Top of Records for this task

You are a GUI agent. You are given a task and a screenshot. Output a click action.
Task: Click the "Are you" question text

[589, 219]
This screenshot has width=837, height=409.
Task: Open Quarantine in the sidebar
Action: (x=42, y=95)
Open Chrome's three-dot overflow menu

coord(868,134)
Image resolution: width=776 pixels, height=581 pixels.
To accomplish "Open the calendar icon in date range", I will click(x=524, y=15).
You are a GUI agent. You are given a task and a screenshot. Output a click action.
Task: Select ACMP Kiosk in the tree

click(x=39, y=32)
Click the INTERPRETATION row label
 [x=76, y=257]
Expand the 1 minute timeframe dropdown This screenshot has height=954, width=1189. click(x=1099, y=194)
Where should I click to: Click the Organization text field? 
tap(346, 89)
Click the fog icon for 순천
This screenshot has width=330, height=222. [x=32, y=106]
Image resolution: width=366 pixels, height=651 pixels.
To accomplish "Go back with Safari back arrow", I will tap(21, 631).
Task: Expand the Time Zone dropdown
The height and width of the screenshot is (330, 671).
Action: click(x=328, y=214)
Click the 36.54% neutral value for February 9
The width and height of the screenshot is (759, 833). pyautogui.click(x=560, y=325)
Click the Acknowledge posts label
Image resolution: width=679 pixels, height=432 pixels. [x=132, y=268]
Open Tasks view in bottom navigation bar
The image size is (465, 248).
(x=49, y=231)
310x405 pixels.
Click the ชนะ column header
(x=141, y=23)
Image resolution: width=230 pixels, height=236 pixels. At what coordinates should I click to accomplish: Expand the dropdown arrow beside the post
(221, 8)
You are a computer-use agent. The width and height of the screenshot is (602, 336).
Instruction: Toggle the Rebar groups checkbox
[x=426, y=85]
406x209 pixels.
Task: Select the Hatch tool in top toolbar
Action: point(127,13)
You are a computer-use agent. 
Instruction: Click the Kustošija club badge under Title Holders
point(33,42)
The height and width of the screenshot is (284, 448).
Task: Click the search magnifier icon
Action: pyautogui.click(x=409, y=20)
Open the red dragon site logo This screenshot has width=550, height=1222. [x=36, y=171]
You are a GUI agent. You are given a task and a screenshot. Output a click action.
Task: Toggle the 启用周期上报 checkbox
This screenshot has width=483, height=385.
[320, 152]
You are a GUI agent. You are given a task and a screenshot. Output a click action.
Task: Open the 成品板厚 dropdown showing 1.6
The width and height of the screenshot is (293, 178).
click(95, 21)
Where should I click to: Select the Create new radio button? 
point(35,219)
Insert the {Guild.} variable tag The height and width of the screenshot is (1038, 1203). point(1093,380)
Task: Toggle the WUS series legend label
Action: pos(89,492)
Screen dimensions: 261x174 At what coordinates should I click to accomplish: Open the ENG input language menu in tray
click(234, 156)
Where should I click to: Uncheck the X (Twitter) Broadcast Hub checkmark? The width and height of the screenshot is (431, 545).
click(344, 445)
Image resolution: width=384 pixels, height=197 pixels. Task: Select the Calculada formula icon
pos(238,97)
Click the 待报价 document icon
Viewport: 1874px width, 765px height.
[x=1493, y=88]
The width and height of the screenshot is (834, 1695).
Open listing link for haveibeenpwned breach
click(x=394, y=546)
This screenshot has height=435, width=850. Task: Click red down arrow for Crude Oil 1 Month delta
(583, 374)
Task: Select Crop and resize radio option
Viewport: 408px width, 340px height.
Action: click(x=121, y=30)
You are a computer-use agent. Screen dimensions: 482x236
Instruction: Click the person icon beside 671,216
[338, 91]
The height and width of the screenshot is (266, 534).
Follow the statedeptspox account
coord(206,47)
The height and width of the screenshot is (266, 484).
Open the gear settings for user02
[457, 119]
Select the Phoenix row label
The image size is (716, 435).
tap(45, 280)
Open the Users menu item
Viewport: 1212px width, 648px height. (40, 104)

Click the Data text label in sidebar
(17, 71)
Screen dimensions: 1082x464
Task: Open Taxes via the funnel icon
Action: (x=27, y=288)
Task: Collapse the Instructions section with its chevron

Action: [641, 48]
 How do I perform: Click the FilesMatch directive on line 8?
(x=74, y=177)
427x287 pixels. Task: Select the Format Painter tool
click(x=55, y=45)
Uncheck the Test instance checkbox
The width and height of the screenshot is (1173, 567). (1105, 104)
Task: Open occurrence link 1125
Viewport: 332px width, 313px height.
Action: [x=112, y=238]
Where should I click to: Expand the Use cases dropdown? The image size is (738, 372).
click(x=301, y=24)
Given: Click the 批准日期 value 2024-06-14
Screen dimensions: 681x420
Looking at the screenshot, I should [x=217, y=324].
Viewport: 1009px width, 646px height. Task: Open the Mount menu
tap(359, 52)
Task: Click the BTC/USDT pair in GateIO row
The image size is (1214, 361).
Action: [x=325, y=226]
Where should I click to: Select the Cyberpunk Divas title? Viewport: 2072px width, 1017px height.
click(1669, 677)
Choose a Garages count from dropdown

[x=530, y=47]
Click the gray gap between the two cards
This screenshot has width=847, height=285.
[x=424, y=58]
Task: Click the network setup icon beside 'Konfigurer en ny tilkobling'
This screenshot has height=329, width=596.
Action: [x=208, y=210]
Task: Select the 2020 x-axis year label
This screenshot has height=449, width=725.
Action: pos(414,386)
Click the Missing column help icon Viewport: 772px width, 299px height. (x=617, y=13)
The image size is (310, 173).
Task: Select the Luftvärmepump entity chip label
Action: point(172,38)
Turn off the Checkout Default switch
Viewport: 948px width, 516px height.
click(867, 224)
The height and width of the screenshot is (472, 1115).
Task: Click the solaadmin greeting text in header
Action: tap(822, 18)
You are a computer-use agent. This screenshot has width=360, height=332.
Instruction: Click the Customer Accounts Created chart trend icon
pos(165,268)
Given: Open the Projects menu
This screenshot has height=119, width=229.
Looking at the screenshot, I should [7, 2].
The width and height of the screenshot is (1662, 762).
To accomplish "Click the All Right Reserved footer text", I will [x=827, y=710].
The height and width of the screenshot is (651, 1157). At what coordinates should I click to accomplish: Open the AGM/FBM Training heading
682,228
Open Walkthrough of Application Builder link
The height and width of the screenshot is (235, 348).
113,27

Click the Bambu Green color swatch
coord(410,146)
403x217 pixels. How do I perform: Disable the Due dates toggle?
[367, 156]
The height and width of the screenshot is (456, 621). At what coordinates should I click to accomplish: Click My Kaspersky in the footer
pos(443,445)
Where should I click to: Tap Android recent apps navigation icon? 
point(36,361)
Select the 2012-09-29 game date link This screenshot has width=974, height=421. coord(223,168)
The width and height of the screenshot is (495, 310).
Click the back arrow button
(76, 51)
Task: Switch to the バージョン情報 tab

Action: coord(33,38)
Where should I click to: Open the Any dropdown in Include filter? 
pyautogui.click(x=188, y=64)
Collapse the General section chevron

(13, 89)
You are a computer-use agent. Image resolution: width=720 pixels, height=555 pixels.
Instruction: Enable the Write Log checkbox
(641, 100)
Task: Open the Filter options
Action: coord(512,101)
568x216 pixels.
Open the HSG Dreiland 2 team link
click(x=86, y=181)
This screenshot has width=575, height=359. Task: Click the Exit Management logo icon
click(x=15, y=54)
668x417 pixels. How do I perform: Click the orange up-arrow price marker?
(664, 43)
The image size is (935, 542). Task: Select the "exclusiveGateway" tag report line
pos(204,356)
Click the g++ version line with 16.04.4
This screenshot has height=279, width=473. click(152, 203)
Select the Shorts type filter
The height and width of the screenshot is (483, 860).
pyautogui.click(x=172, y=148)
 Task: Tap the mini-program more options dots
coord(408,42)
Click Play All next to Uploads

Bottom of Records for this task

§ Problem statement
Output the line containing "Task: Switch to the バージョン情報 tab" and every line after it through the final line of the records above, exactly as written and nothing else.

§ Final answer
Task: Switch to the バージョン情報 tab

Action: coord(33,38)
Where should I click to: Open the Any dropdown in Include filter? 
pyautogui.click(x=188, y=64)
Collapse the General section chevron

(13, 89)
You are a computer-use agent. Image resolution: width=720 pixels, height=555 pixels.
Instruction: Enable the Write Log checkbox
(641, 100)
Task: Open the Filter options
Action: coord(512,101)
568x216 pixels.
Open the HSG Dreiland 2 team link
click(x=86, y=181)
This screenshot has width=575, height=359. Task: Click the Exit Management logo icon
click(x=15, y=54)
668x417 pixels. How do I perform: Click the orange up-arrow price marker?
(664, 43)
The image size is (935, 542). Task: Select the "exclusiveGateway" tag report line
pos(204,356)
Click the g++ version line with 16.04.4
This screenshot has height=279, width=473. click(152, 203)
Select the Shorts type filter
The height and width of the screenshot is (483, 860).
pyautogui.click(x=172, y=148)
 Task: Tap the mini-program more options dots
coord(408,42)
Click Play All next to Uploads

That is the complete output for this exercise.